Thursday, June 7, 2007

THE COMPANY THEY KEEP

According to a Springfield Leader and Press report in May 1977, Charles O. Luna was acquainted with Russell E. Phillips, the man federal prosecutors pegged as the mastermind behind a massive fraud scheme that bilked farmers in four states – Missouri, Arkansas, Oklahoma and Texas – out of millions of dollars. Phillips carried out the scheme under the guise of Progressive Farmers Association, which went belly up in 1977 after it filed for bankruptcy.

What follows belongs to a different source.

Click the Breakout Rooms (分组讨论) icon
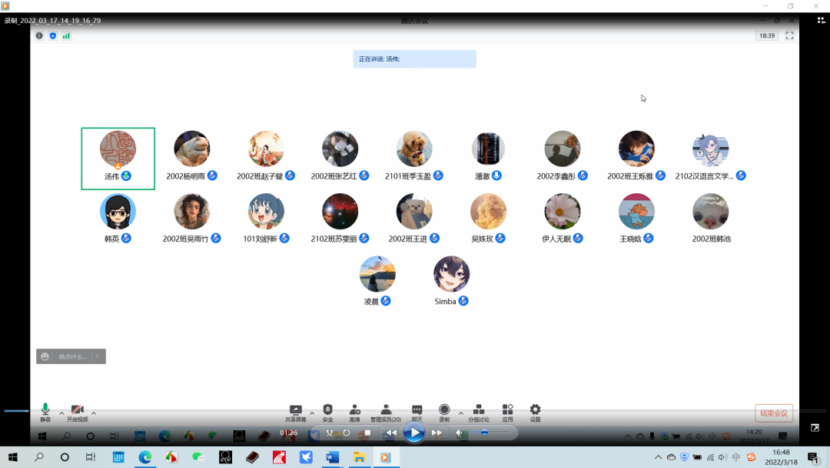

Around the same time, Springfield police said Luna was the target of an alleged murder-for-hire plot arranged by Phillips, who was later acquitted by a St. Louis County jury. Prosecutors said Phillips hatched the plot because authorities had approached Luna – then a businessman in Branson – about testifying against Phillips in a securities fraud case pending in Arkansas.

Two Arkansas-based oil companies – Lion Oil and Continental Ozark – sued Luna in the late 1980s to recover a combined debt of more than $500,000. A judge ordered Luna to pay back the debt plus interest in both cases and later authorized both companies to garnish his assets, including all bank accounts, certificates of deposit, cash and jewelry.

In 1991, Luna was hit with another spate of litigation after he defaulted on payments to companies that had leased him trailers and equipment. One of his largest debts was owed to Washington-based Paccar Financial Corp., a company that repossessed 53 of the 54 trucks it leased to Luna.


http://www.sbj.net/weekly_article.asp?aID=97644877.2670648.977769.9597121.4681347.621&aID2=75204

Looks like the Ozarks is primed and ready for an "ENRON" type mess right here in Webster County.